*Work required*.
Copy the material from its first line through the line that contains "click(x=521, y=49)", both included. Rename "undo arrow" to "back arrow" and change nothing else.

[Entries from a collection]
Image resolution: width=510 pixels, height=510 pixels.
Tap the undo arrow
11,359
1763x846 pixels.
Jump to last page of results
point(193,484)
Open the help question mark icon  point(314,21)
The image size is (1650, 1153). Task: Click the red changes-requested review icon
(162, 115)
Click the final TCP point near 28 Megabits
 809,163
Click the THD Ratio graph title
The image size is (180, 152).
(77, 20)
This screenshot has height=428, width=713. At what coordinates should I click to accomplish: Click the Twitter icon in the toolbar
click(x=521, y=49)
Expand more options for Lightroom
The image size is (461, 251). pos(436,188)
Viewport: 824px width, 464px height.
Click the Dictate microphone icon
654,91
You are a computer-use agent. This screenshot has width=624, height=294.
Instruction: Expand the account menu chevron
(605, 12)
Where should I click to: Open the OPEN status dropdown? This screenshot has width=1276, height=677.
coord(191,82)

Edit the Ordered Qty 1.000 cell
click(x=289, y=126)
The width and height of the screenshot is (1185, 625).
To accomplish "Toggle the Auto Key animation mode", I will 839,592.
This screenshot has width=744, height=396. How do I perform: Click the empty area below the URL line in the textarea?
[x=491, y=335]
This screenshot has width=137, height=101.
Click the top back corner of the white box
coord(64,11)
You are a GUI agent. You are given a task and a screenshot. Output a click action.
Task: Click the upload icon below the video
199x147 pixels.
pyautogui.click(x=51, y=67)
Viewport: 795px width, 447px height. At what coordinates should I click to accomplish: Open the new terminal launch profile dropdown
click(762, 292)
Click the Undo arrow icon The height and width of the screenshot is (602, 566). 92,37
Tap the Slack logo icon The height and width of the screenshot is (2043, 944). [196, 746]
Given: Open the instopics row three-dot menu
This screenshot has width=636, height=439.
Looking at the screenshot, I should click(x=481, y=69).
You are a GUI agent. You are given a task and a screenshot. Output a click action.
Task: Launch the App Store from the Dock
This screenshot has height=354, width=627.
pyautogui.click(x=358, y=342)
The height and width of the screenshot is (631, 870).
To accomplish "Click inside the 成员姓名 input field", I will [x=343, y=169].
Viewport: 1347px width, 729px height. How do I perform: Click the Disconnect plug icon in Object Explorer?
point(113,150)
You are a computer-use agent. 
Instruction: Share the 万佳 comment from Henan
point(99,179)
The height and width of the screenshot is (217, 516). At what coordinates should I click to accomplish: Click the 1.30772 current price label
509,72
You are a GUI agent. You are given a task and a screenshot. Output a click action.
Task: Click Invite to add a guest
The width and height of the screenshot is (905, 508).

*Written response*.
Image resolution: width=510 pixels, height=510 pixels.
Tap the back arrow
11,359
1763x846 pixels.
Jump to last page of results
point(193,484)
Open the help question mark icon  point(314,21)
The image size is (1650, 1153). Task: Click the red changes-requested review icon
(162, 115)
Click the final TCP point near 28 Megabits
 809,163
Click the THD Ratio graph title
The image size is (180, 152).
(77, 20)
This screenshot has height=428, width=713. At what coordinates should I click to accomplish: Click the Twitter icon in the toolbar
click(x=521, y=49)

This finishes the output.